Y así era. Muy pocos de los sublevados de julio del 36
pensaban restaurar la Monarquía. Máxime teniendo en cuenta la manera muy poco digna como esta había
caído, mediante un golpe de estado dado por los monárquicos contra su propio
régimen, después de haber ganado unas elecciones municipales; es decir,
despreciando olímpicamente a sus votantes, algo muy propio del señoritismo de
bastantes monárquicos. Porque la República
llegó con un golpe de estado, pero, como he explicado en “Los personajes de la
República vistos por ellos mismos”, los golpistas fueron precisamente los
monárquicos. Los sublevados del 36 sentían que estaban luchando contra una
revolución entre comunista y anarquista y
contra la desmembración de España, no por una Monarquía que había dejado malos recuerdos a mucha gente, no
necesariamente republicana.
Franco consideraba la Monarquía
como un factor de estabilidad política y de continuidad nacional, pero era muy
consciente del peligro de "volver a las andadas", que claramente
representaba el frívolo e irresponsable Don
Juan. Para evitarlo, pasó por encima de este y trató de educar a Juan Carlos sobre la experiencia de la
historia, cosa que no consiguió del todo, vistos los resultados. Sin duda sabía
que la Monarquía iba a funcionar de
manera muy distinta de su régimen, como en una ocasión le dijo a Juan Carlos. Para entenderlo basta recordar
los ridículos presupuestos destinados al Movimiento Nacional, teóricamente
columna vertebral del régimen, y el hecho de que en su testamento ni siquiera
lo mencionase. O el testimonio de Vernon Walters.

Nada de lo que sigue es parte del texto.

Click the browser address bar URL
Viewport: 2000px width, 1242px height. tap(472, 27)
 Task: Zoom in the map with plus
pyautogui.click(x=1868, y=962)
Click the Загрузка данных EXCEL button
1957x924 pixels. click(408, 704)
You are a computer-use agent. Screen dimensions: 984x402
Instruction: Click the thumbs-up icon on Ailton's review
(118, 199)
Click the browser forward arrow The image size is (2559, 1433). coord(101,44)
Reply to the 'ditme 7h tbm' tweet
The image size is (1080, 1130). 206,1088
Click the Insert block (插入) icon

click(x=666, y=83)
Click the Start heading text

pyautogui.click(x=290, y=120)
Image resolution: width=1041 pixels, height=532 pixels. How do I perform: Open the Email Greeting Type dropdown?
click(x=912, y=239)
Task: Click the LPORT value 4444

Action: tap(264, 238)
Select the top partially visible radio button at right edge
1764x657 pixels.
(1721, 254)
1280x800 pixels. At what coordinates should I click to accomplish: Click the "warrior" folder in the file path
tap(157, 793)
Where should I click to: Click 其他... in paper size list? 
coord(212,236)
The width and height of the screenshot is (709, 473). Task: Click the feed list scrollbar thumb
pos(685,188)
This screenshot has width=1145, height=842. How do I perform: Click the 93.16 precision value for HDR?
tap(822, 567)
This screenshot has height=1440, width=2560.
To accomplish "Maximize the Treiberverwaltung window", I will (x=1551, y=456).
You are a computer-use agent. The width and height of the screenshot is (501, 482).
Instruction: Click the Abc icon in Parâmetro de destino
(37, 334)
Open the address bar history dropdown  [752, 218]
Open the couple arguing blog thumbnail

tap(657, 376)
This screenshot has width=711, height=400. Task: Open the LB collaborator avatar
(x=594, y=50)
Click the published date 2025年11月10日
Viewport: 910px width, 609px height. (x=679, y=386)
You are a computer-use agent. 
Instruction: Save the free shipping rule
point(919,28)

Algunos dicen que la legitimidad de la Monarquía viene de la Constitución. Muy al contrario, esta,
que no fue jurada por Juan Carlos,
refrenda su origen "de la ley a la
ley", es decir, a partir del franquismo, incluso podríamos decir más
propiamente de Franco. Porque 36
años después de terminada la guerra, la Monarquía no disfrutaba de muchas
simpatías en España, y su aceptación dependió sobre todo del respaldo del viejo
Caudillo.
En fin, el "olvido" de estos hechos tan
indudables como cruciales es también un elemento de la lamentable multicrisis a
que han llevado al país, precisamente, los antifranquistas, simples farsantes
la mayoría de los que vivieron el franquismo,
e ignorantes manipulados los más jóvenes. Muchos juzgan inútil e
innecesaria la defensa de la verdad histórica, "para qué dar vueltas al
pasado, hay que mirar al futuro". Por mi parte la considero esencial para
evitar la demagogia y la infantilización de la sociedad: "Si ignoras lo que ocurrió antes de que nacieras, siempre será un
niño". Me gusta recordar esta frase de Cicerón.
Zapatero es culpable
Emilio
Campmany.-
La profundidad de la crisis institucional que sufrimos es
insondable. Están los dos partidos mayoritarios que se niegan a zanjar el
nepotismo, el favoritismo y la discrecionalidad con los que reparten prebendas,
nombran interinos, adjudican subvenciones y alimentan la clientela que los
sostiene en el poder. Tampoco hacen nada por regenerar el sistema. Ni se les
pasa por la cabeza, por ejemplo, despolitizar la Justicia. Predican mucho, pero no dan un solo grano de trigo. Están
los independentistas, que como nadie
les para los pies, no vaya a ser que se separen, resulta que se van a separar
de verdad sin que nadie se haya nunca enfrentado a ellos. Está la violencia de
la extrema izquierda, émula de la separatista, aplaudida, comprendida,
justificada y entendida por quienes, por simpatizar con sus objetivos, no
quieren denunciar sus medios. Junto a ellos están la cobardía, los complejos y
el acogotamiento de quienes, medrosos, sin compartir ideas ni medios, no se
atreven a censurarla por temor a ser tachados de derechas o simplemente de
fachas. Está la reforma constitucional, que nadie sabe adónde va, pero a la que
se atribuye el poder taumatúrgico de arreglarlo todo, cuando es evidente que no
hay acuerdo acerca del sentido que ha de tener, con lo que parece más bien que
de lo que se trata es de que una España se la imponga a la otra.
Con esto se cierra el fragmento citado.